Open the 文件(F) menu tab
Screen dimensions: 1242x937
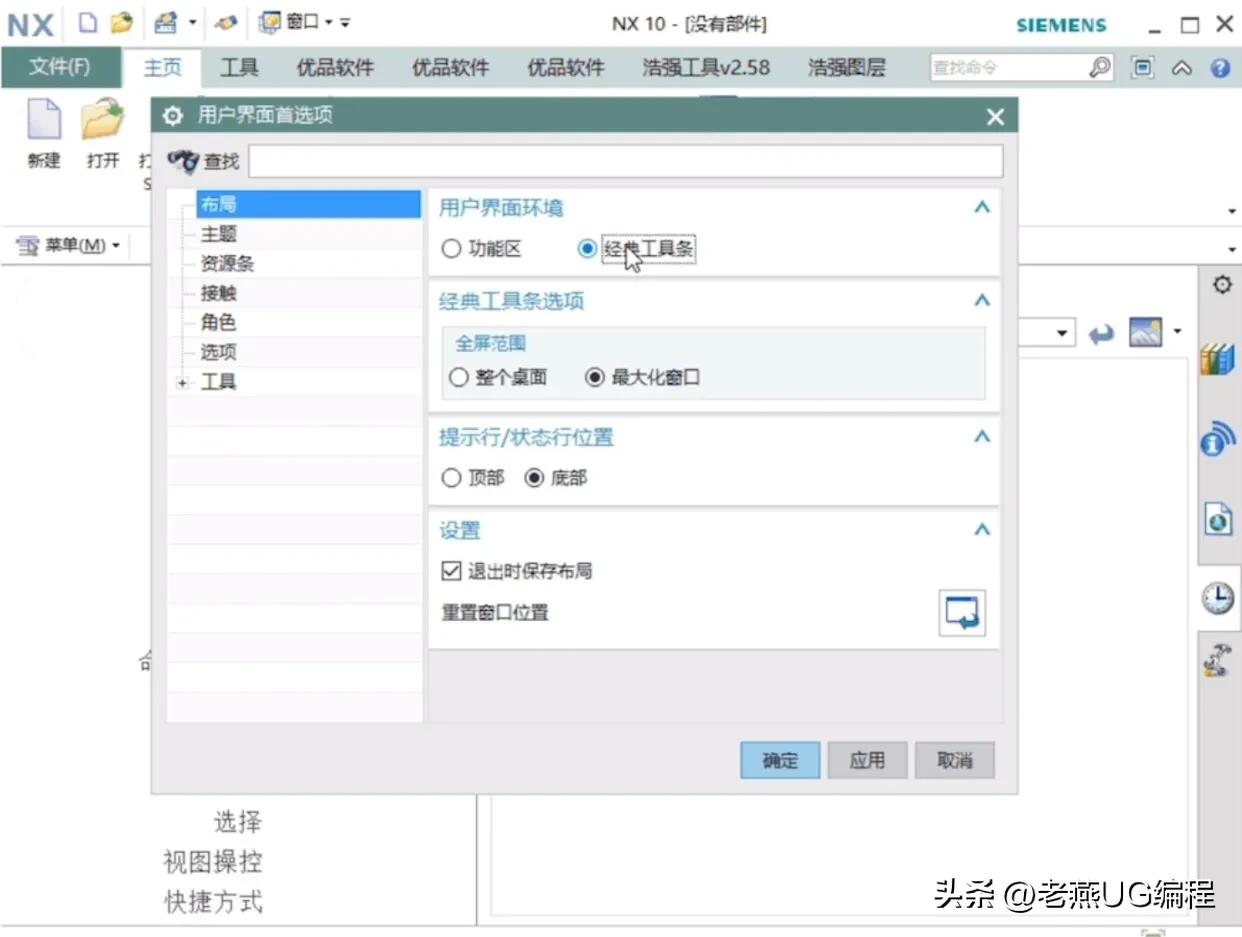pyautogui.click(x=59, y=68)
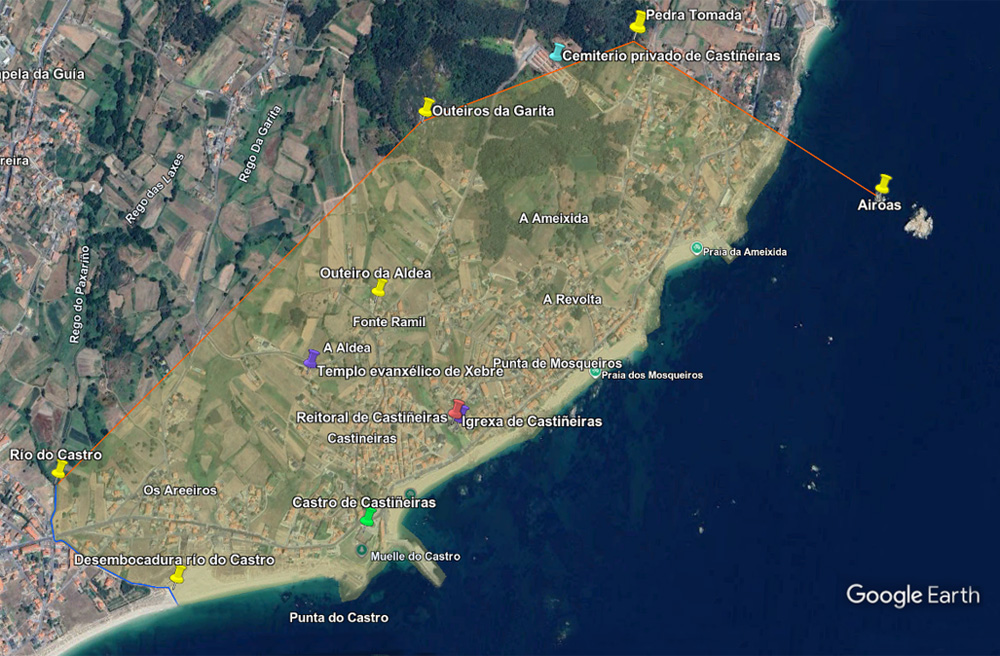This screenshot has height=656, width=1000.
Task: Click the yellow Airoas placemark pin
Action: 883,184
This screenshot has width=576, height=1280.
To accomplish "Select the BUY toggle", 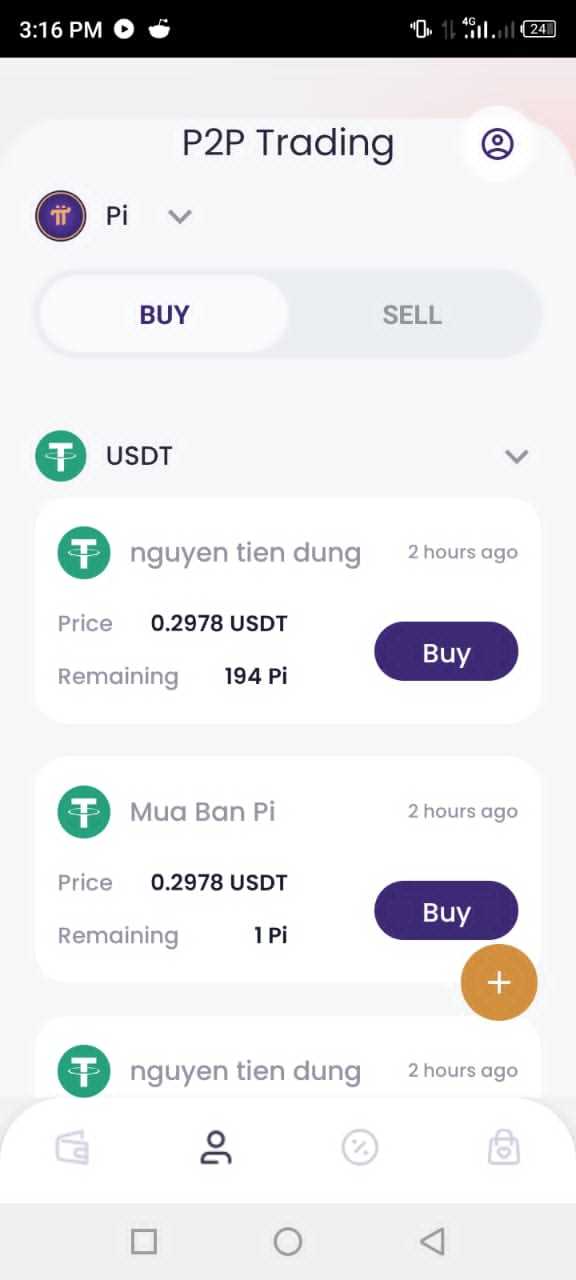I will point(164,315).
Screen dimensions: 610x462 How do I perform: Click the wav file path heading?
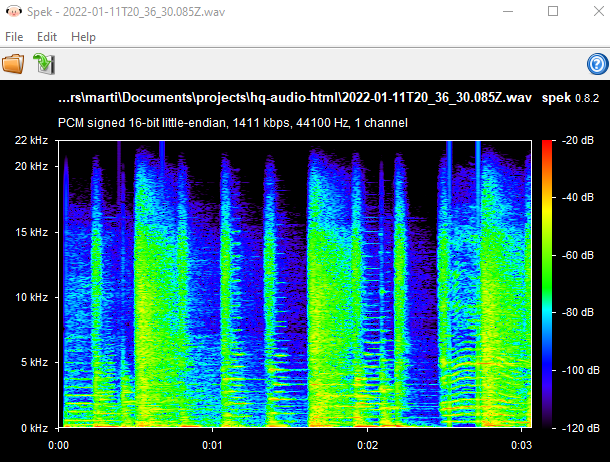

• Exercise objective
Return each line of the listing above that contains the string "dimensions", matching uppercase and lowercase exactly.

• Task response
Screen dimensions: 1242x937
Screen dimensions: 610x462 How do I perform: Click the wav file path heading?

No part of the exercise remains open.